The code examples were the wrong way round: TestConfiguration returns a mock instance and RealMapTestConfiguration returns a real instance.
1

I think the problem here is that including ContextConfiguration nullifies (part of) the effect of @SpringBootTest. @SpringBootTest has the effect of looking for @SpringBootConfiguration in your application (starting from the same package, I believe). However, if ContextConfiguration is applied, then configurations are loaded from there.

Another way of saying that: because you have ContextConfiguration in your test, scanning for @Configuration classes is disabled, and TestConfiguration is not loaded.

I don't think I have a full picture of your configuration setup so can't really recommend a best practice here, but a quick way to fix this is to add TestConfiguration to your ContextConfiguration in your test. Make sure you add it last, so that it overrides the bean definitions in the other two configurations.
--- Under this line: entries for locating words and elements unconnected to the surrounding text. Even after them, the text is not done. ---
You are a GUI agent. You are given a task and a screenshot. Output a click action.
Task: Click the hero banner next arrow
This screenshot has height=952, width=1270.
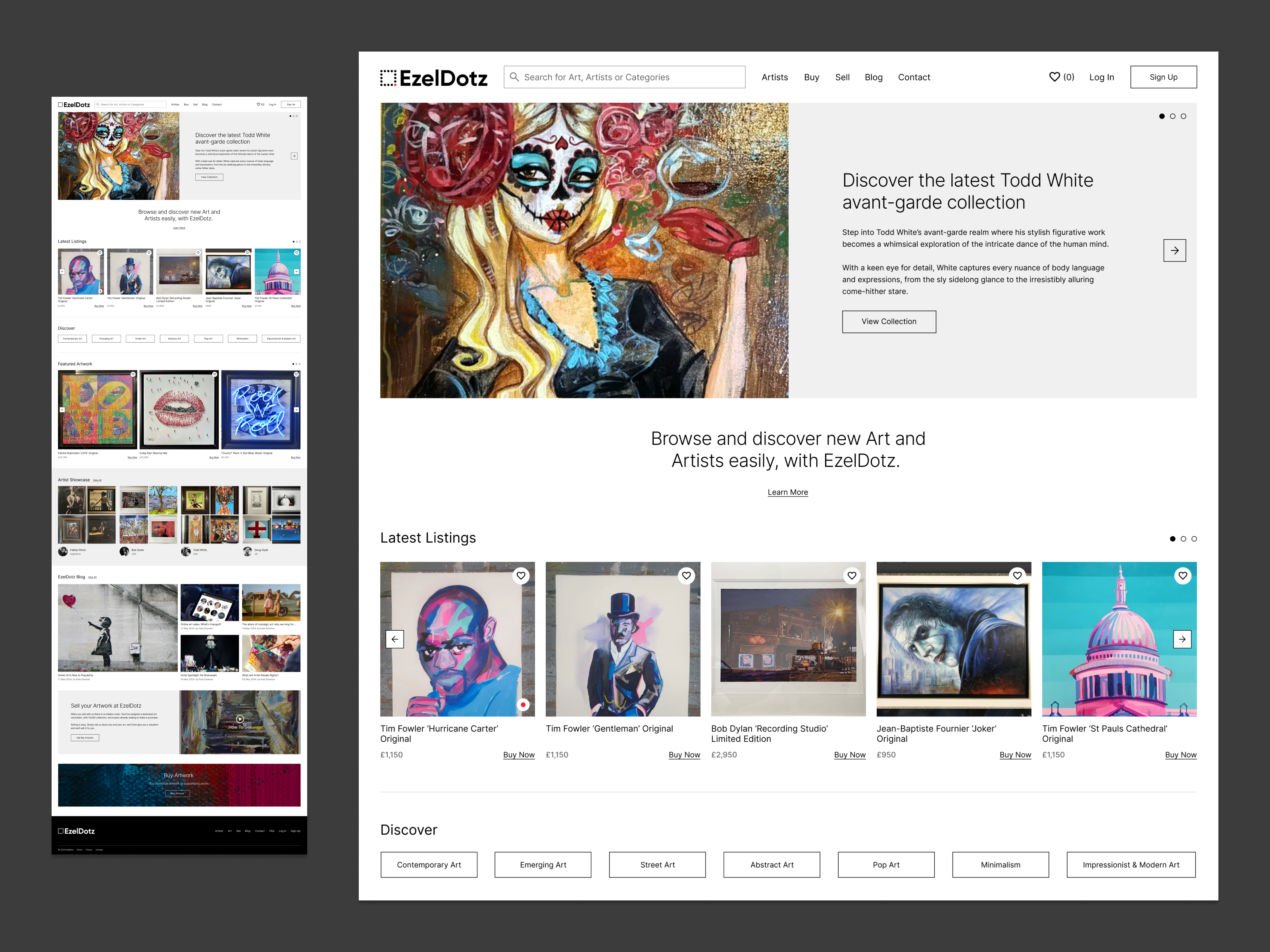(x=1174, y=251)
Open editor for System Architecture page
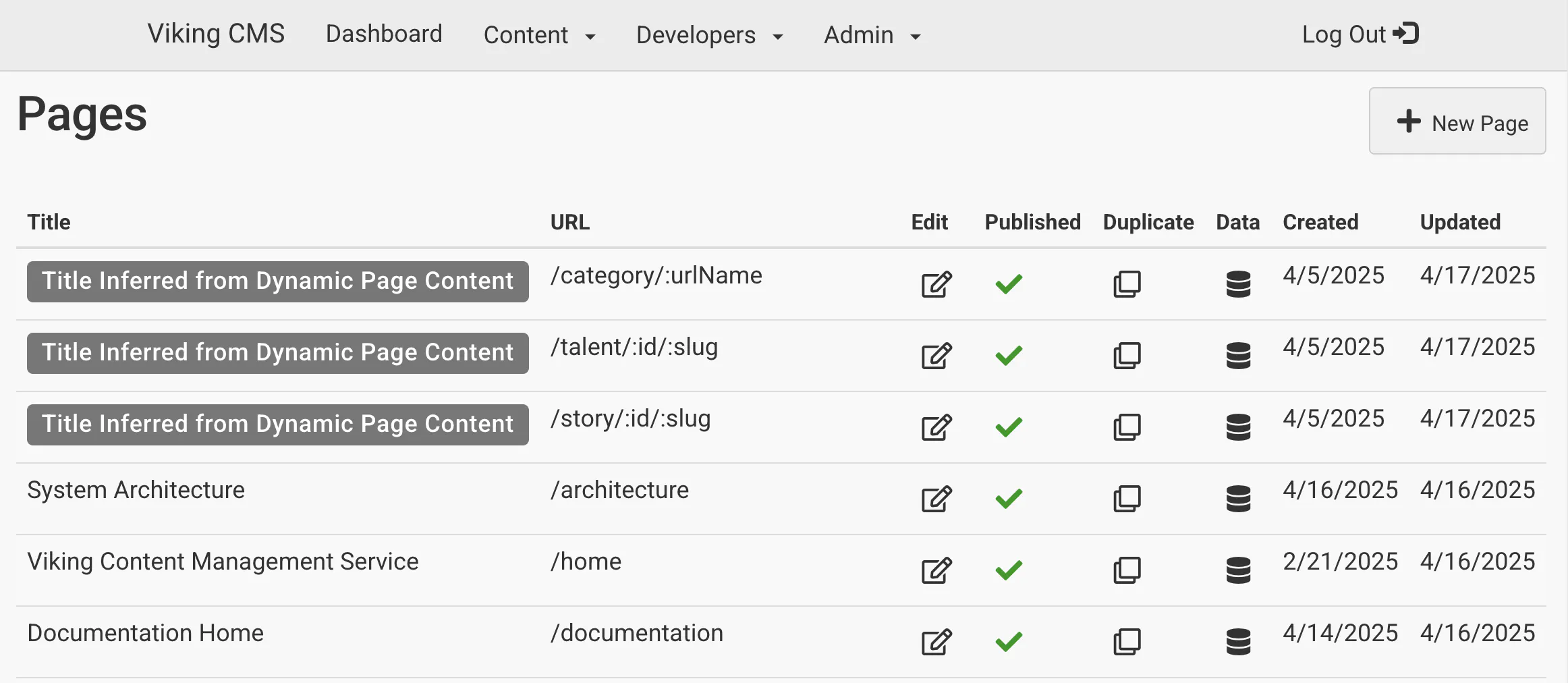Image resolution: width=1568 pixels, height=683 pixels. [x=936, y=499]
The other thing that might work is removing @ContextConfiguration entirely and letting the SpringBootApplication scanning do its thing - that's where what you said about the bean definition that is closest may apply.

2 Comments

Clarified question. Placing the two configuration files on @SpringBootTest and remove @ContextConfiguration makes no difference, as TestConfiguration is picked up by package scanning and that configuration should not be included.
Thanks for the clarification. I believe specifying the classes using @SpringBootTest has the same effect as using ContextConfiguration - you can set debug=true in your application.properties to see which configuration Spring is using. Either way, sounds like @MockBean does what you want to, too.
1

In that case just don't use @Configuration on configuration class and import it to the test manually using @Import, example:

@SpringBootTest
@Import(MyTest.MyTestConfig.class)
public class MyTest {

    @Autowired
    private String string;

    @Test
    public void myTest() {
        System.out.println(string);
    }

    static class MyTestConfig {
        @Bean
        public String string() {
            return "String";
        }
    }
}

2 Comments

This worked for me.. thanks a lot. I had @TestConfiguration on my test mock classes and that was interfering with the main application.
We can mark the @TestConfiguration as primary, so that test cases will consider this as primary bean and won't complain.